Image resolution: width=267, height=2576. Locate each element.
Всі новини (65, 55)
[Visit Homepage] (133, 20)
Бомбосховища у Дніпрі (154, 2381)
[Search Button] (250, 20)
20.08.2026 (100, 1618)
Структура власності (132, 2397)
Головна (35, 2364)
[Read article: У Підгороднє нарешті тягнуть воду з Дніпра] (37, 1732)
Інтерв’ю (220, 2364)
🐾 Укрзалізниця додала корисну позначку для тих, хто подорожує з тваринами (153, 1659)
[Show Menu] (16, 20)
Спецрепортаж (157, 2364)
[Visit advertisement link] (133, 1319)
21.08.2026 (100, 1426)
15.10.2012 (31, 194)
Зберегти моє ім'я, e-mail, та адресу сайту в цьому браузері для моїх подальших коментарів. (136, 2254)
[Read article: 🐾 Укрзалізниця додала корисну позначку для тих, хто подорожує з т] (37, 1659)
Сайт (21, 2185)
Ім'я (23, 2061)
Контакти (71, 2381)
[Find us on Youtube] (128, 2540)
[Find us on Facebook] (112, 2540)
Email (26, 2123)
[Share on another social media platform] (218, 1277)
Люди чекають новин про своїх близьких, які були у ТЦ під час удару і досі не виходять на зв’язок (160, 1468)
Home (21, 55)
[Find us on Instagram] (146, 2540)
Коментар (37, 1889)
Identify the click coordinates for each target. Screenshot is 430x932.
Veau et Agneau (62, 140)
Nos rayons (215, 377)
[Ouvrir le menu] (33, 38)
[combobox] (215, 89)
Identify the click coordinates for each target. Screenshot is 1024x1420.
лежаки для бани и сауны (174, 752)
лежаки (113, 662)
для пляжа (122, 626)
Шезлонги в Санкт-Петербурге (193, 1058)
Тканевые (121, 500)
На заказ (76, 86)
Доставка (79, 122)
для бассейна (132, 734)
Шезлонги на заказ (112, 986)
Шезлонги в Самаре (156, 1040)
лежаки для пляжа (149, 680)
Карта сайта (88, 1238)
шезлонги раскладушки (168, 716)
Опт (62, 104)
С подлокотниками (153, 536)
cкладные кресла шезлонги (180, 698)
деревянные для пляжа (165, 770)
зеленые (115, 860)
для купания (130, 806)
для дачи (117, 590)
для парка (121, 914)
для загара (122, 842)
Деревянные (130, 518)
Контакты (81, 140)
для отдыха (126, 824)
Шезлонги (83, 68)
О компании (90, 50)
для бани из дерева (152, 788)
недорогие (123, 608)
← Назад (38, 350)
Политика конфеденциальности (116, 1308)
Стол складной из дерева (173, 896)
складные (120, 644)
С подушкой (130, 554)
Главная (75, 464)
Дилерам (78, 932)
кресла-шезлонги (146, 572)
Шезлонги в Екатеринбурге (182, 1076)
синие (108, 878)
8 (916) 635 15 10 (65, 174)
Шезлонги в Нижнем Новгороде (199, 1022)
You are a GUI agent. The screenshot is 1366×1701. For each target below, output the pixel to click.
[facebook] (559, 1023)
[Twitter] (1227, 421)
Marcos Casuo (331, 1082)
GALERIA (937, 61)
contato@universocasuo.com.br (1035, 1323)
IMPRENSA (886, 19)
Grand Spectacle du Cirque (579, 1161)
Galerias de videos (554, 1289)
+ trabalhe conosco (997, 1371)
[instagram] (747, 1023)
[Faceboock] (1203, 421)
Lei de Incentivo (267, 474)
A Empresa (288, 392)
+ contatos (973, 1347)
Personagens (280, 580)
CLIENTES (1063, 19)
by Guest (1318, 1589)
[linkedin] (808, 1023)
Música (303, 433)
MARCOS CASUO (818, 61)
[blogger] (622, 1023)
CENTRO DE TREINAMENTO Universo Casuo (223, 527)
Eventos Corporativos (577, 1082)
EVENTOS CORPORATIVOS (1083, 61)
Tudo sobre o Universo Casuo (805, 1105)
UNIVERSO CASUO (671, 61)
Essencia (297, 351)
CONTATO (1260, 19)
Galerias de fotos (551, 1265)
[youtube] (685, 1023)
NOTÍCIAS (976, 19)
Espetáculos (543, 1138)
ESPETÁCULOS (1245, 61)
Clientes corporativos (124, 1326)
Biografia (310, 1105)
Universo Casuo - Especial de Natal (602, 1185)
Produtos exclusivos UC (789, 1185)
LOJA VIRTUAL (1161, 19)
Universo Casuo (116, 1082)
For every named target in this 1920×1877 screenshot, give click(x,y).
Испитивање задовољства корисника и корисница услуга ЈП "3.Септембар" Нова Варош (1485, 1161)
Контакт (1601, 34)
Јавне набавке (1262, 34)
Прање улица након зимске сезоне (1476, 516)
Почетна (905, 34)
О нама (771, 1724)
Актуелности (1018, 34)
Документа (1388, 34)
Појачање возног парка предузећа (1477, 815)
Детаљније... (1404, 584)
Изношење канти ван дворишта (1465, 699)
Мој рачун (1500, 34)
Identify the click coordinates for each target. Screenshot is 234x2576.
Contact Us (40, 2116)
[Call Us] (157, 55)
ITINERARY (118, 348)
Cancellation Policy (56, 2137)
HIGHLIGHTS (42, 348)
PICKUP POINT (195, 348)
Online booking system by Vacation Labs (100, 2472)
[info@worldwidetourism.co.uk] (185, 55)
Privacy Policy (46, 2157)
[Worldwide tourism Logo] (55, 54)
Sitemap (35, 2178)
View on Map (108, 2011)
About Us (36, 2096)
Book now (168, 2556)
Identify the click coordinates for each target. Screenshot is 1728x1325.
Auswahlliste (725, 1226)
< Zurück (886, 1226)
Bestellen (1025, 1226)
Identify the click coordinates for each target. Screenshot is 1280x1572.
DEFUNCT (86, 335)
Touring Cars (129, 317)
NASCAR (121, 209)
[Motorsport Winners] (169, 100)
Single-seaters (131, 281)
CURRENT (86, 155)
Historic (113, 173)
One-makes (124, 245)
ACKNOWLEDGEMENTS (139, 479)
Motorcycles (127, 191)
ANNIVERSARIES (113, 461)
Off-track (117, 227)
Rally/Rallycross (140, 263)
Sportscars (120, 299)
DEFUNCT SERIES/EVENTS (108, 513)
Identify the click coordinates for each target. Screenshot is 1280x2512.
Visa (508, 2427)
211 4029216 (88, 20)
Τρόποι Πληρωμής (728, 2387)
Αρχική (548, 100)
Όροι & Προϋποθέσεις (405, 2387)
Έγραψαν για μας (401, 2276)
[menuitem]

-- -- --

What you will do – Set down the full listing once more, exactly as written.

Answer space –
Image resolution: width=267, height=2576. Locate each element.
Всі новини (65, 55)
[Visit Homepage] (133, 20)
Бомбосховища у Дніпрі (154, 2381)
[Search Button] (250, 20)
20.08.2026 (100, 1618)
Структура власності (132, 2397)
Головна (35, 2364)
[Read article: У Підгороднє нарешті тягнуть воду з Дніпра] (37, 1732)
Інтерв’ю (220, 2364)
🐾 Укрзалізниця додала корисну позначку для тих, хто подорожує з тваринами (153, 1659)
[Show Menu] (16, 20)
Спецрепортаж (157, 2364)
[Visit advertisement link] (133, 1319)
21.08.2026 (100, 1426)
15.10.2012 (31, 194)
Зберегти моє ім'я, e-mail, та адресу сайту в цьому браузері для моїх подальших коментарів. (136, 2254)
[Read article: 🐾 Укрзалізниця додала корисну позначку для тих, хто подорожує з т] (37, 1659)
Сайт (21, 2185)
Ім'я (23, 2061)
Контакти (71, 2381)
[Find us on Youtube] (128, 2540)
[Find us on Facebook] (112, 2540)
Email (26, 2123)
[Share on another social media platform] (218, 1277)
Люди чекають новин про своїх близьких, які були у ТЦ під час удару і досі не виходять на зв’язок (160, 1468)
Home (21, 55)
[Find us on Instagram] (146, 2540)
Коментар (37, 1889)
Identify the click coordinates for each target. Screenshot is 430x932.
Veau et Agneau (62, 140)
Nos rayons (215, 377)
[Ouvrir le menu] (33, 38)
[combobox] (215, 89)
Identify the click coordinates for each target. Screenshot is 1024x1420.
лежаки для бани и сауны (174, 752)
лежаки (113, 662)
для пляжа (122, 626)
Шезлонги в Санкт-Петербурге (193, 1058)
Тканевые (121, 500)
На заказ (76, 86)
Доставка (79, 122)
для бассейна (132, 734)
Шезлонги на заказ (112, 986)
Шезлонги в Самаре (156, 1040)
лежаки для пляжа (149, 680)
Карта сайта (88, 1238)
шезлонги раскладушки (168, 716)
Опт (62, 104)
С подлокотниками (153, 536)
cкладные кресла шезлонги (180, 698)
деревянные для пляжа (165, 770)
зеленые (115, 860)
для купания (130, 806)
для дачи (117, 590)
для парка (121, 914)
для загара (122, 842)
Деревянные (130, 518)
Контакты (81, 140)
для отдыха (126, 824)
Шезлонги (83, 68)
О компании (90, 50)
для бани из дерева (152, 788)
недорогие (123, 608)
← Назад (38, 350)
Политика конфеденциальности (116, 1308)
Стол складной из дерева (173, 896)
складные (120, 644)
С подушкой (130, 554)
Главная (75, 464)
Дилерам (78, 932)
кресла-шезлонги (146, 572)
Шезлонги в Екатеринбурге (182, 1076)
синие (108, 878)
8 (916) 635 15 10 (65, 174)
Шезлонги в Нижнем Новгороде (199, 1022)
You are a GUI agent. The screenshot is 1366×1701. For each target below, output the pixel to click.
[facebook] (559, 1023)
[Twitter] (1227, 421)
Marcos Casuo (331, 1082)
GALERIA (937, 61)
contato@universocasuo.com.br (1035, 1323)
IMPRENSA (886, 19)
Grand Spectacle du Cirque (579, 1161)
Galerias de videos (554, 1289)
+ trabalhe conosco (997, 1371)
[instagram] (747, 1023)
[Faceboock] (1203, 421)
Lei de Incentivo (267, 474)
A Empresa (288, 392)
+ contatos (973, 1347)
Personagens (280, 580)
CLIENTES (1063, 19)
by Guest (1318, 1589)
[linkedin] (808, 1023)
Música (303, 433)
MARCOS CASUO (818, 61)
[blogger] (622, 1023)
CENTRO DE TREINAMENTO Universo Casuo (223, 527)
Eventos Corporativos (577, 1082)
EVENTOS CORPORATIVOS (1083, 61)
Tudo sobre o Universo Casuo (805, 1105)
UNIVERSO CASUO (671, 61)
Essencia (297, 351)
CONTATO (1260, 19)
Galerias de fotos (551, 1265)
[youtube] (685, 1023)
NOTÍCIAS (976, 19)
Espetáculos (543, 1138)
ESPETÁCULOS (1245, 61)
Clientes corporativos (124, 1326)
Biografia (310, 1105)
Universo Casuo - Especial de Natal (602, 1185)
Produtos exclusivos UC (789, 1185)
LOJA VIRTUAL (1161, 19)
Universo Casuo (116, 1082)
For every named target in this 1920×1877 screenshot, give click(x,y).
Испитивање задовољства корисника и корисница услуга ЈП "3.Септембар" Нова Варош (1485, 1161)
Контакт (1601, 34)
Јавне набавке (1262, 34)
Прање улица након зимске сезоне (1476, 516)
Почетна (905, 34)
О нама (771, 1724)
Актуелности (1018, 34)
Документа (1388, 34)
Појачање возног парка предузећа (1477, 815)
Детаљније... (1404, 584)
Изношење канти ван дворишта (1465, 699)
Мој рачун (1500, 34)
Identify the click coordinates for each target. Screenshot is 234x2576.
Contact Us (40, 2116)
[Call Us] (157, 55)
ITINERARY (118, 348)
Cancellation Policy (56, 2137)
HIGHLIGHTS (42, 348)
PICKUP POINT (195, 348)
Online booking system by Vacation Labs (100, 2472)
[info@worldwidetourism.co.uk] (185, 55)
Privacy Policy (46, 2157)
[Worldwide tourism Logo] (55, 54)
Sitemap (35, 2178)
View on Map (108, 2011)
About Us (36, 2096)
Book now (168, 2556)
Identify the click coordinates for each target. Screenshot is 1728x1325.
Auswahlliste (725, 1226)
< Zurück (886, 1226)
Bestellen (1025, 1226)
Identify the click coordinates for each target. Screenshot is 1280x1572.
DEFUNCT (86, 335)
Touring Cars (129, 317)
NASCAR (121, 209)
[Motorsport Winners] (169, 100)
Single-seaters (131, 281)
CURRENT (86, 155)
Historic (113, 173)
One-makes (124, 245)
ACKNOWLEDGEMENTS (139, 479)
Motorcycles (127, 191)
ANNIVERSARIES (113, 461)
Off-track (117, 227)
Rally/Rallycross (140, 263)
Sportscars (120, 299)
DEFUNCT SERIES/EVENTS (108, 513)
Identify the click coordinates for each target. Screenshot is 1280x2512.
Visa (508, 2427)
211 4029216 (88, 20)
Τρόποι Πληρωμής (728, 2387)
Αρχική (548, 100)
Όροι & Προϋποθέσεις (405, 2387)
Έγραψαν για μας (401, 2276)
[menuitem]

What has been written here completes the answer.